Glucagon-like peptide-1 GLP-1 is
a gut-derived peptide secreted
from pancreatic β-cells that reduces blood glucose levels and
body weight; however, native GLP-1 (GLP-1(7–36)-NH2 and GLP-1(7–37)) have short in vivo circulation
half-lives (∼2 min) due to proteolytic degradation and rapid
renal clearance due to its low molecular weight (MW; 3297.7 Da). This
study aimed to improve the proteolytic stability and delivery properties
of glucagon-like peptide-1 (GLP-1) through modifications that form
nanostructures. For this purpose, N- (NtG) and C-terminal
(CtG), and Lys26 side chain (K26G) alkyne-modified
GLP-1 analogues were conjugated to an azide-modified lipidic peptide
(L) to give N-L, C-L, and K-26-L, respectively; or CtG was conjugated with
a fibrilizing self-assembling peptide (SAP) (AEAEAKAK)3 to yield C-S, using copper(I)-catalyzed azide–alkyne
cycloaddition (CuAAC).

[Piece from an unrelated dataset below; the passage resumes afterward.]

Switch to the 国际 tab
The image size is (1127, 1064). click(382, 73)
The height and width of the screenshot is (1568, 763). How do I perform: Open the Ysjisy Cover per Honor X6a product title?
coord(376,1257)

N-L demonstrated the best serum
stability (t
1/2 > 48 h) compared to K-26-L (44 h), C-L (20 h), C-S (27
h), and the parental GLP-1(7–36;A8G)-NH2 (A8G) (19 h) peptides. Each conjugate demonstrated subnanomolar
hGLP-1RA potency, and none demonstrated toxicity toward PC-3 cells
at concentrations up to 1 μM. Each analogue was observed by
transmission electron microscopy to form fibrils in solution. K-26-L demonstrated among the best human serum stability (t
1/2 = 44 h) and similar hGLP-1RA potency (EC50 48 pM) to C-S. In conclusion, this study provided
an alternative to lipid modification, i.e., fibrillizing peptides,
that could improve pharmacokinetic parameters of GLP-1.